• _TASK OBJECTIVE_
Filter the data below for the string "computer" and copy each matching line.

• _ENTRIES SHOWN_
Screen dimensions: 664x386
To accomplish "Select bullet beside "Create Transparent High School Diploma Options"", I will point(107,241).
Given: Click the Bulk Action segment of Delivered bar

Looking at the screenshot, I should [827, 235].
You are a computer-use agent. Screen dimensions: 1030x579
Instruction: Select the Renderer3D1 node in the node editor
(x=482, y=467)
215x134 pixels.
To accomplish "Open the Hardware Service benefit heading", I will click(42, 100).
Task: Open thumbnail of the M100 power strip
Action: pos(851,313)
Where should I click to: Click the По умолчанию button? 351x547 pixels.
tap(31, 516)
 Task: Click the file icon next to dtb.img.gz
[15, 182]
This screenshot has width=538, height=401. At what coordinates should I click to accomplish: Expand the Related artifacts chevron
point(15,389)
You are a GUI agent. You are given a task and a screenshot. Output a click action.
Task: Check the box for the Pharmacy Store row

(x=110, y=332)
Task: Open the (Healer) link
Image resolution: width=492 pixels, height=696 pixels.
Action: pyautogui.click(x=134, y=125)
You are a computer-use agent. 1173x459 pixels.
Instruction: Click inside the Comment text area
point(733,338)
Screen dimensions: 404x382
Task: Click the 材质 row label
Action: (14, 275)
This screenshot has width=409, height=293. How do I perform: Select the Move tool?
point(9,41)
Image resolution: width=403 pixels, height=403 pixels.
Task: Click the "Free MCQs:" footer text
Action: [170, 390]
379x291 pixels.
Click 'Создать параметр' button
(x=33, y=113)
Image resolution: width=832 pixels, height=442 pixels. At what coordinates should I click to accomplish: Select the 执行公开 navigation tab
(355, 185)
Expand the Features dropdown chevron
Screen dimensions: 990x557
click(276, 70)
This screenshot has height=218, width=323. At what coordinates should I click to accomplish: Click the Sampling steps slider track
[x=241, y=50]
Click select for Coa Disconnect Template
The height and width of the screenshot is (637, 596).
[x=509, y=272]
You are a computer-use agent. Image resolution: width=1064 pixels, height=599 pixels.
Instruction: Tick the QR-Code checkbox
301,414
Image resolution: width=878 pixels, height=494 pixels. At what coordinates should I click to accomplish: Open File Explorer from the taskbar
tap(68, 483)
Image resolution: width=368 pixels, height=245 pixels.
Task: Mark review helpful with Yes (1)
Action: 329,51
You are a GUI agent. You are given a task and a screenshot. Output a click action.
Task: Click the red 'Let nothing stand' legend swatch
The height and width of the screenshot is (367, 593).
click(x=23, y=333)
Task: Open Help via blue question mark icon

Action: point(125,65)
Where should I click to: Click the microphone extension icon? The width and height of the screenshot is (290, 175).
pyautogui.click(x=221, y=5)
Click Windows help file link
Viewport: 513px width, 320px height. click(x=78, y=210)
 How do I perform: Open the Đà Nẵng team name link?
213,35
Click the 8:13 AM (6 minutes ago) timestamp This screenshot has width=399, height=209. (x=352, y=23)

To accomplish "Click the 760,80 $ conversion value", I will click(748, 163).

• _SOLUTION FOR THIS PROBLEM_
You are a computer-use agent. Screen dimensions: 1030x579
You are a computer-use agent. 1173x459 pixels.
You are a computer-use agent. Image resolution: width=1064 pixels, height=599 pixels.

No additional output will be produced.